Output each record exactly as given. Leave out every picture.

Stored data:
-- -- --
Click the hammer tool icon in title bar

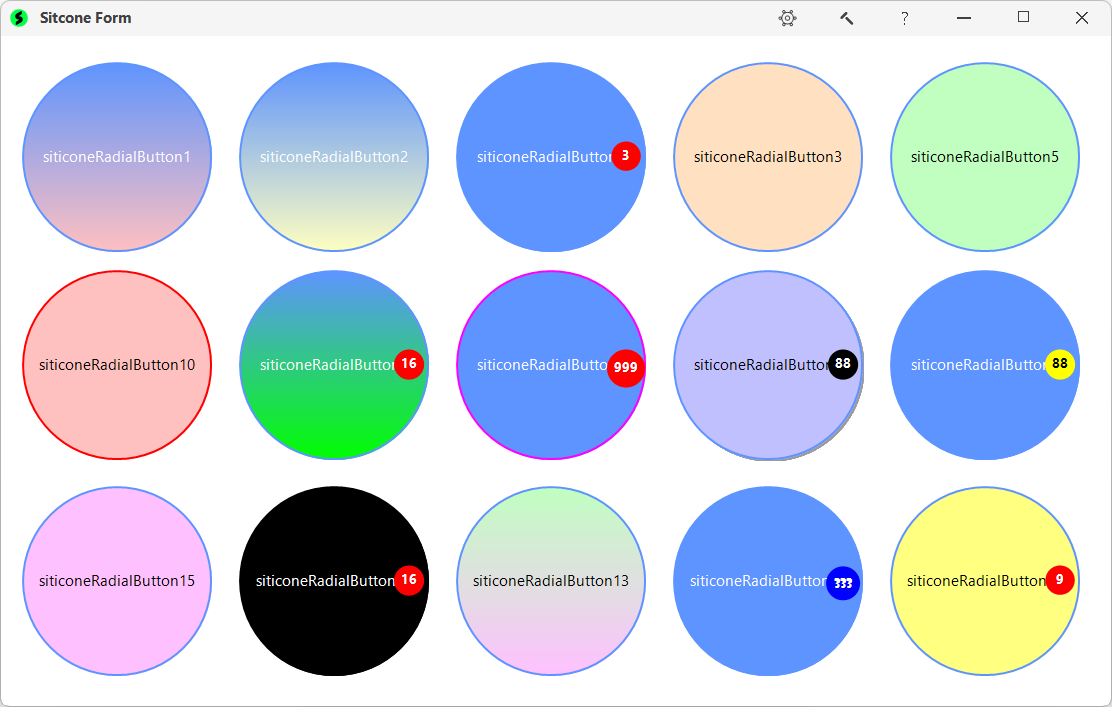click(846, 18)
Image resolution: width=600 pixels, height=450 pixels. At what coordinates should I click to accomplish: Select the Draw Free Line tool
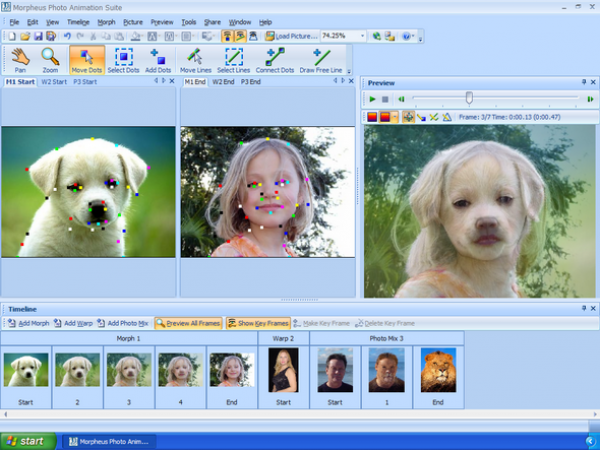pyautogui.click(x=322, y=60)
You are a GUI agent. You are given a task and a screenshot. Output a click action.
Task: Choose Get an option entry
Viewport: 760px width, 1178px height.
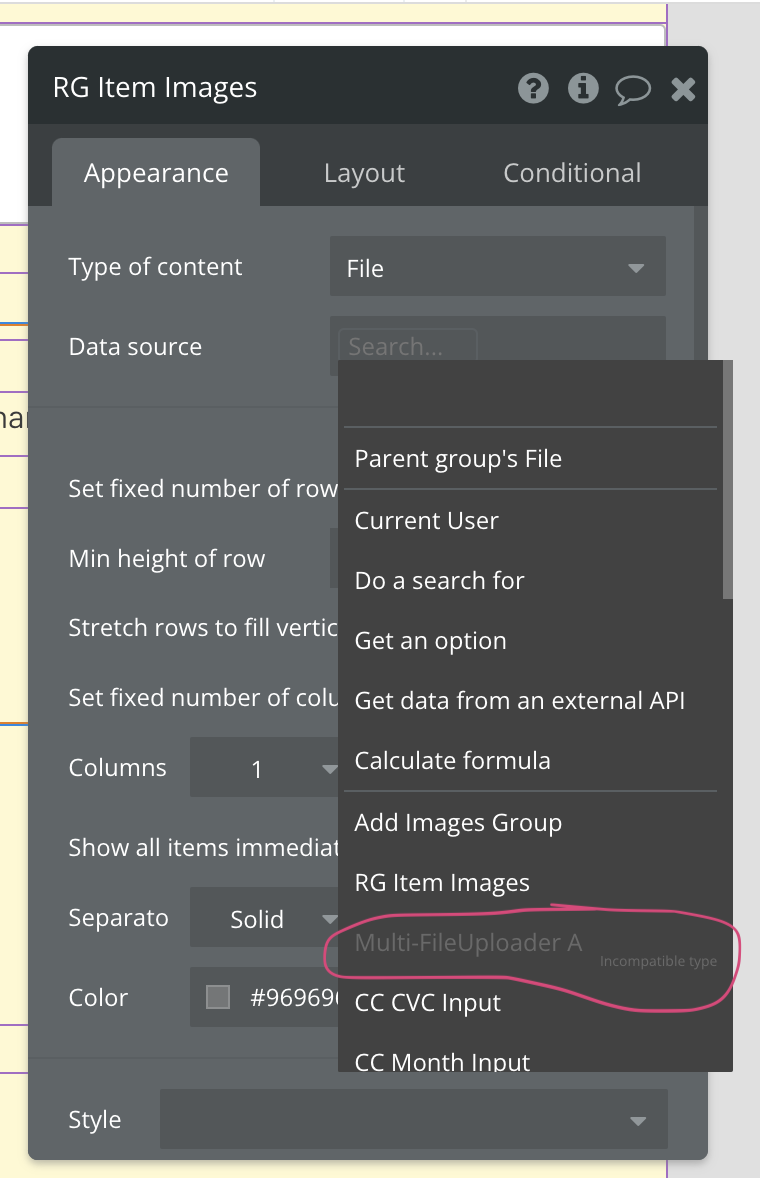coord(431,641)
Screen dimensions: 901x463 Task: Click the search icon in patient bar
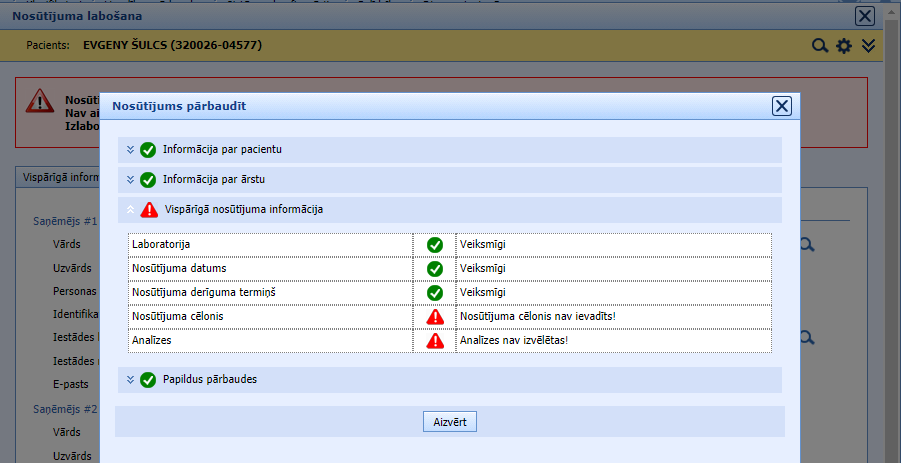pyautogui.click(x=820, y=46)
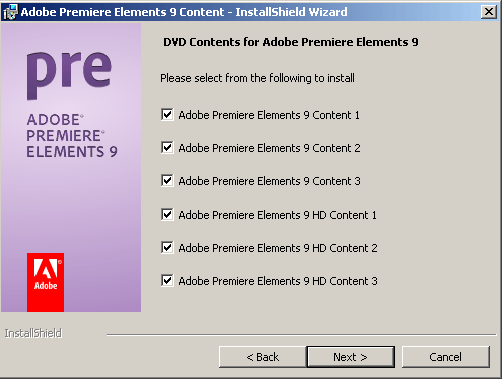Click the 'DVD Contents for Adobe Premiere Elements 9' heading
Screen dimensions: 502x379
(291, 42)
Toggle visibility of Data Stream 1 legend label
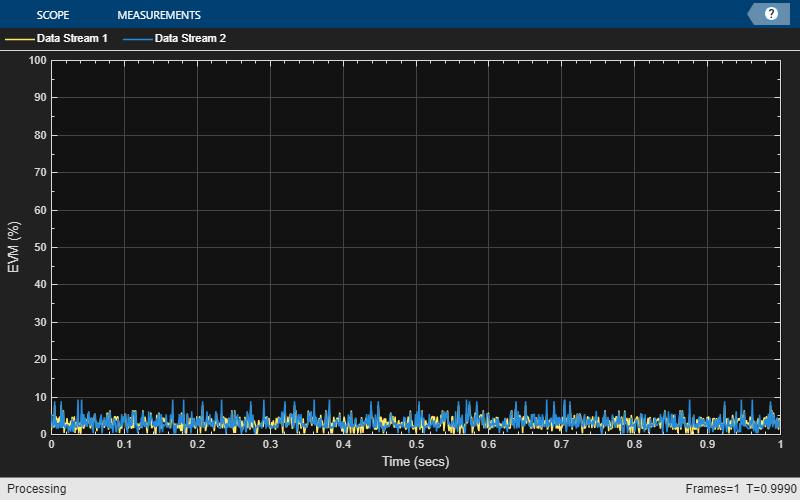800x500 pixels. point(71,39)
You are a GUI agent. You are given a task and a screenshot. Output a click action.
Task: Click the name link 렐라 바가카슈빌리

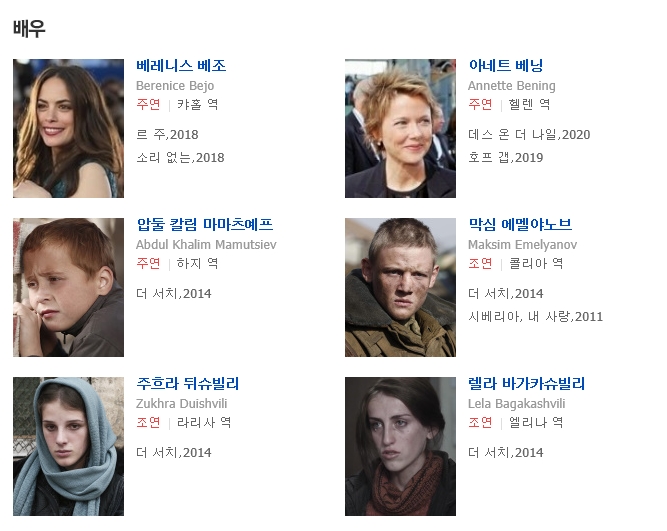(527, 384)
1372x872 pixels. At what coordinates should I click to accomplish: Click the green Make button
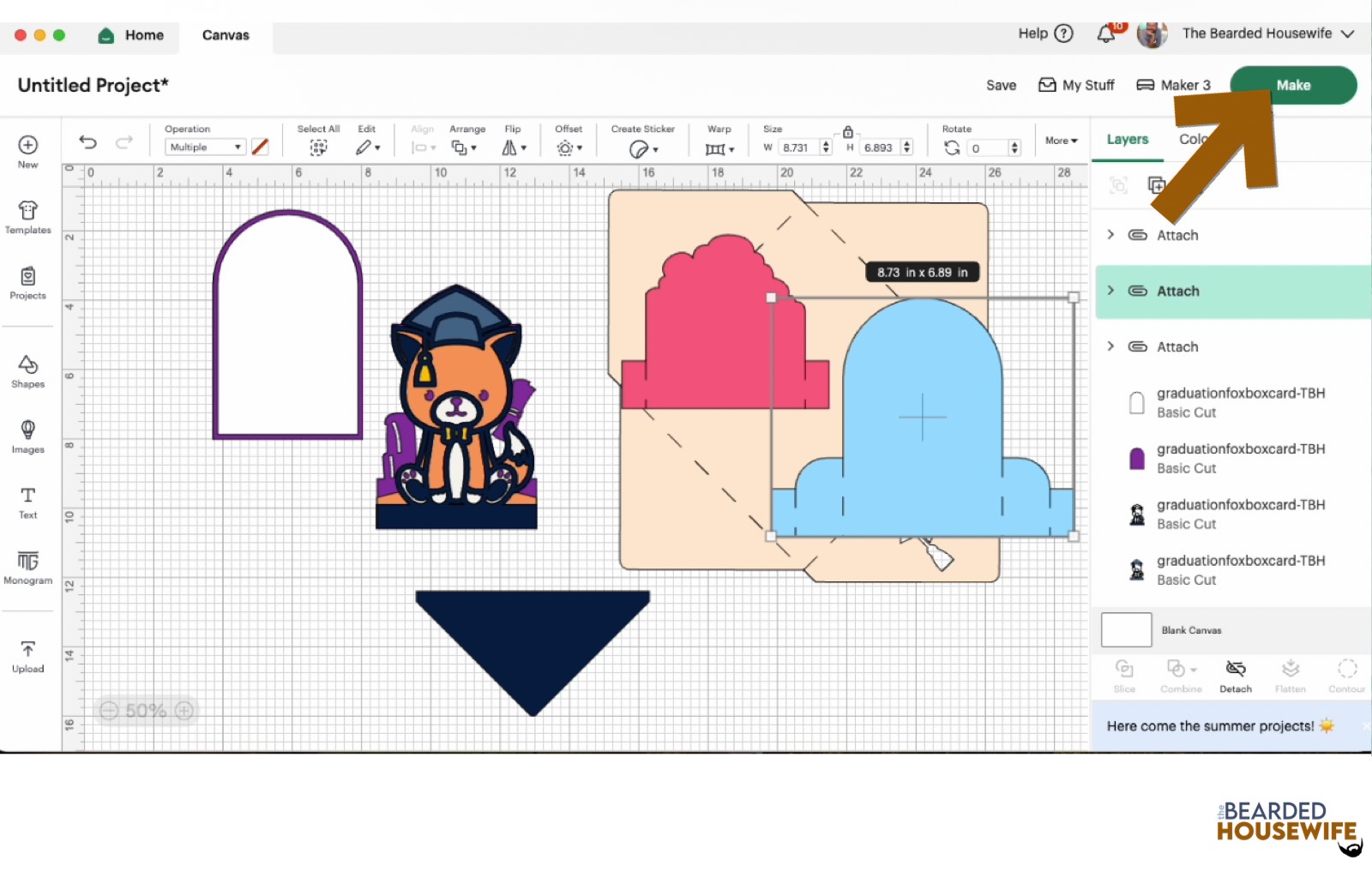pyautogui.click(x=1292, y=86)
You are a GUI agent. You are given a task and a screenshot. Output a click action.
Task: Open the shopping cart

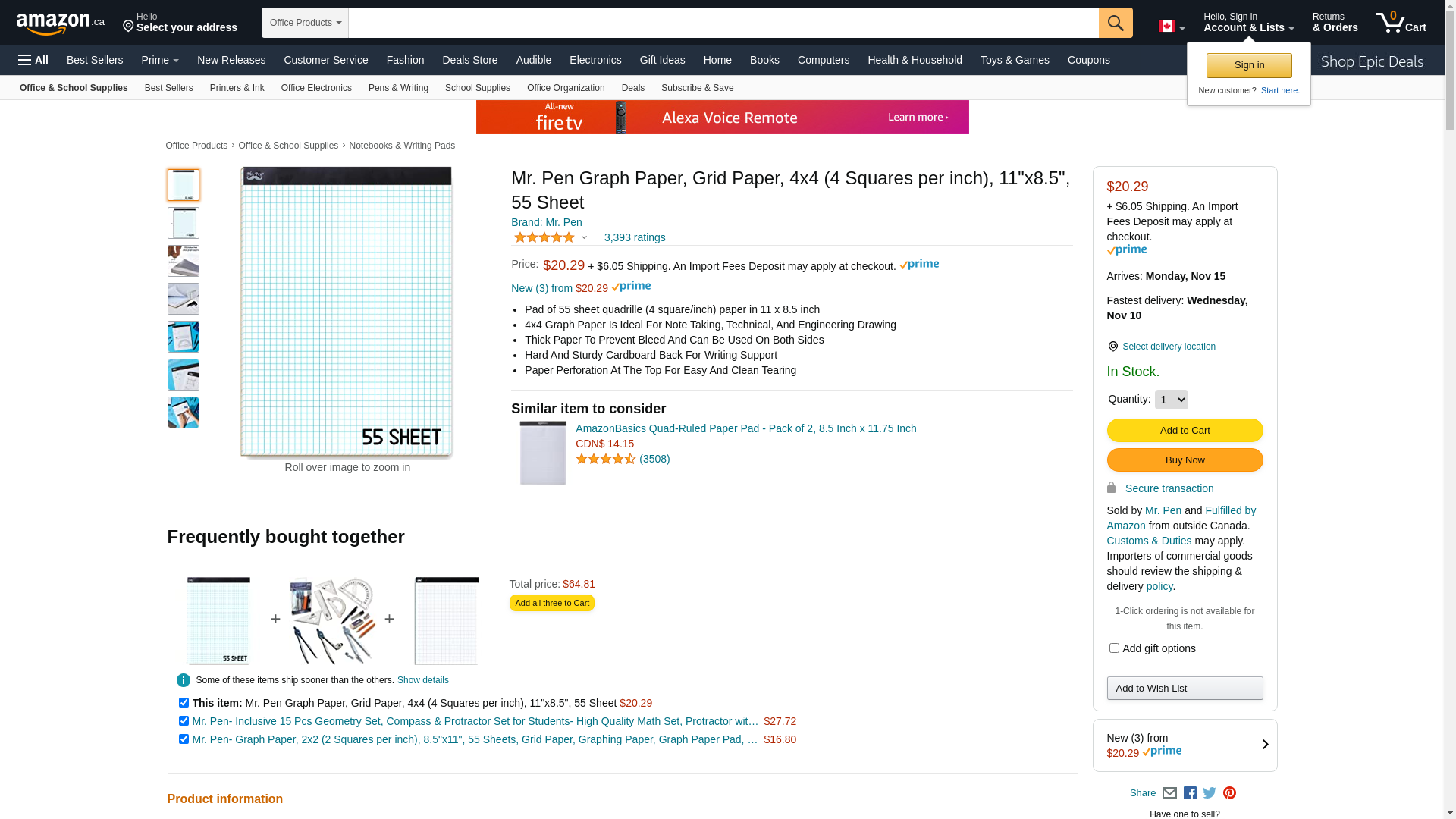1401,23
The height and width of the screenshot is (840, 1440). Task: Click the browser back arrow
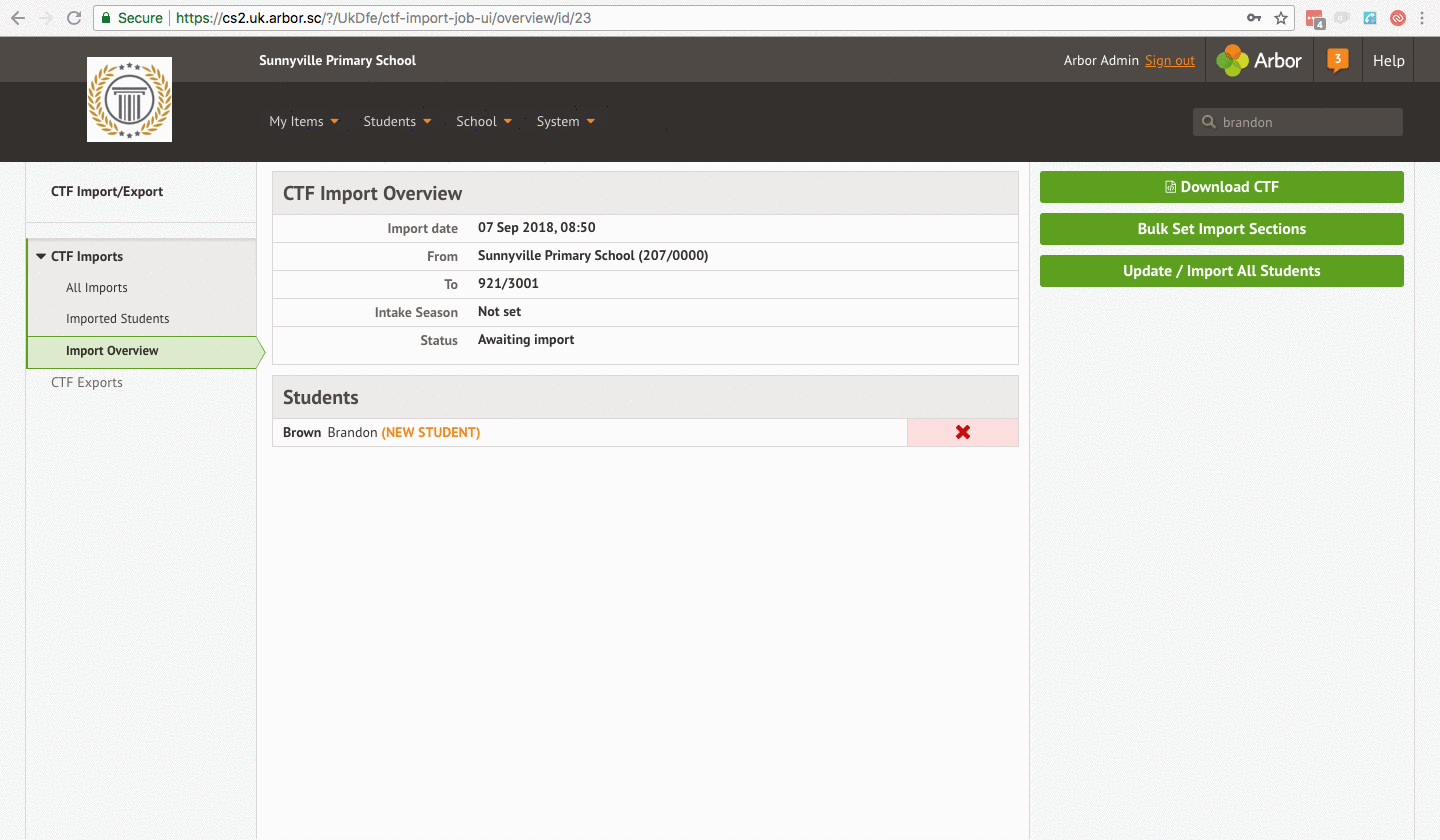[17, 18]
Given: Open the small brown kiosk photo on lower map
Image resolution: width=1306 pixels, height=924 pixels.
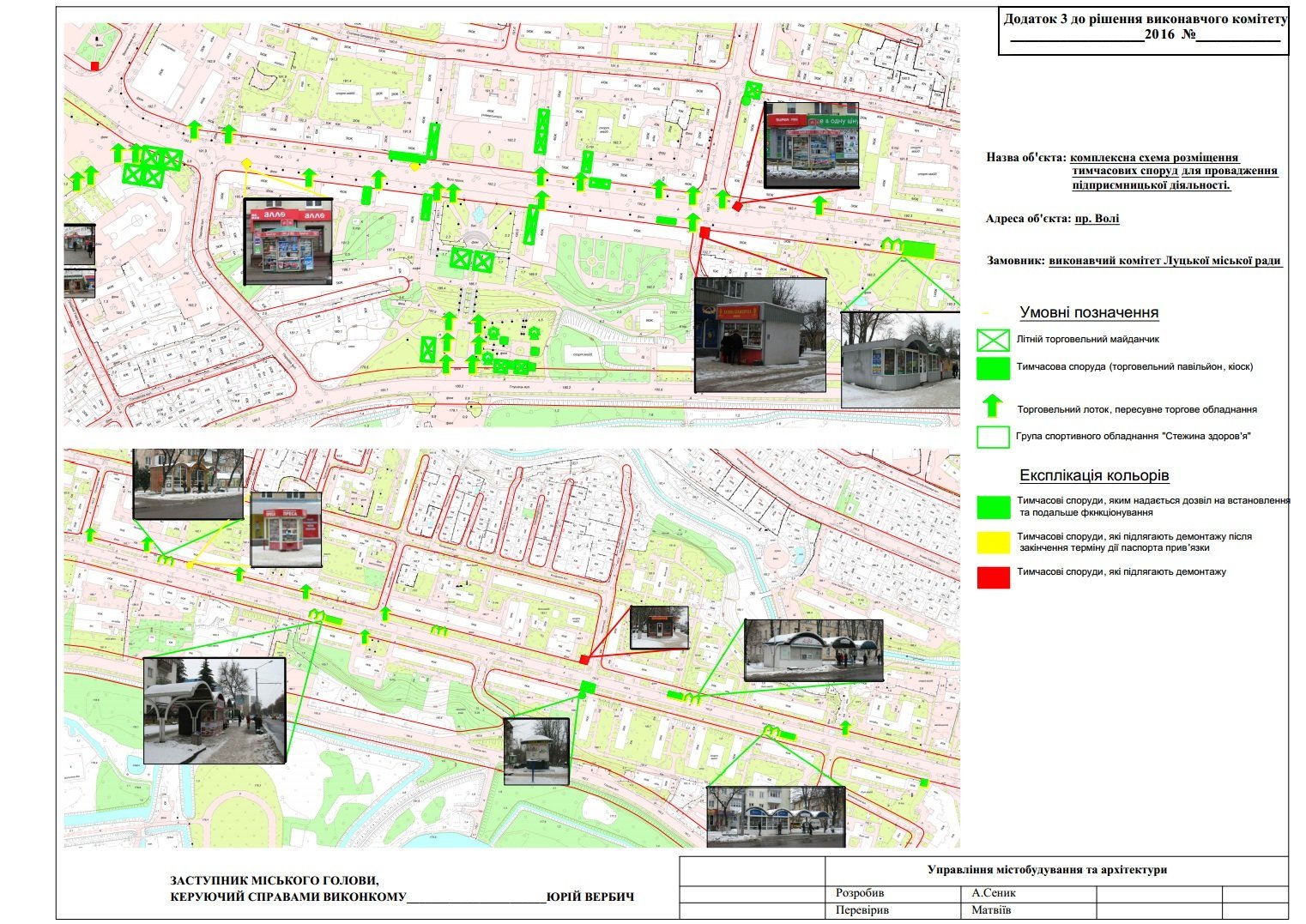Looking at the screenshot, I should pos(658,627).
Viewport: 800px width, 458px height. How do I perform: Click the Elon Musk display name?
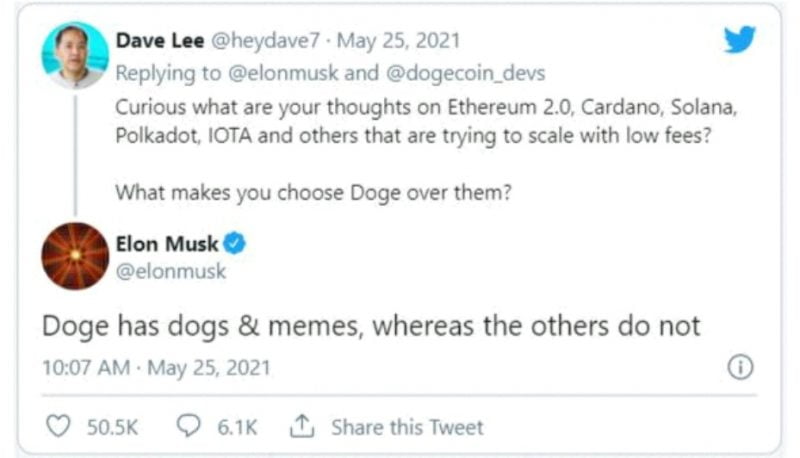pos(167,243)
-- -- --
## EXERCISE RESPONSE
Click the hammer tool icon in title bar

click(846, 18)
Image resolution: width=600 pixels, height=450 pixels. At what coordinates should I click to accomplish: Select the Draw Free Line tool
pyautogui.click(x=322, y=60)
You are a GUI agent. You are given a task and a screenshot. Output a click action.
Task: Choose Get an option entry
Viewport: 760px width, 1178px height.
coord(431,641)
Screen dimensions: 901x463 Task: Click the search icon in patient bar
pyautogui.click(x=820, y=46)
Click the 'DVD Contents for Adobe Premiere Elements 9' heading
Screen dimensions: 502x379
(291, 42)
Toggle visibility of Data Stream 1 legend label
800x500 pixels. point(71,39)
You are a GUI agent. You are given a task and a screenshot. Output a click action.
Task: Click the name link 렐라 바가카슈빌리

(527, 384)
1372x872 pixels. At what coordinates should I click to accomplish: Click the green Make button
pyautogui.click(x=1292, y=86)
You are a GUI agent. You are given a task and a screenshot. Output a click action.
Task: Open the shopping cart

1401,23
The height and width of the screenshot is (840, 1440). Task: Click the browser back arrow
[17, 18]
Given: Open the small brown kiosk photo on lower map
Image resolution: width=1306 pixels, height=924 pixels.
Looking at the screenshot, I should pos(658,627).
Viewport: 800px width, 458px height. How do I perform: Click the Elon Musk display name?
pos(167,243)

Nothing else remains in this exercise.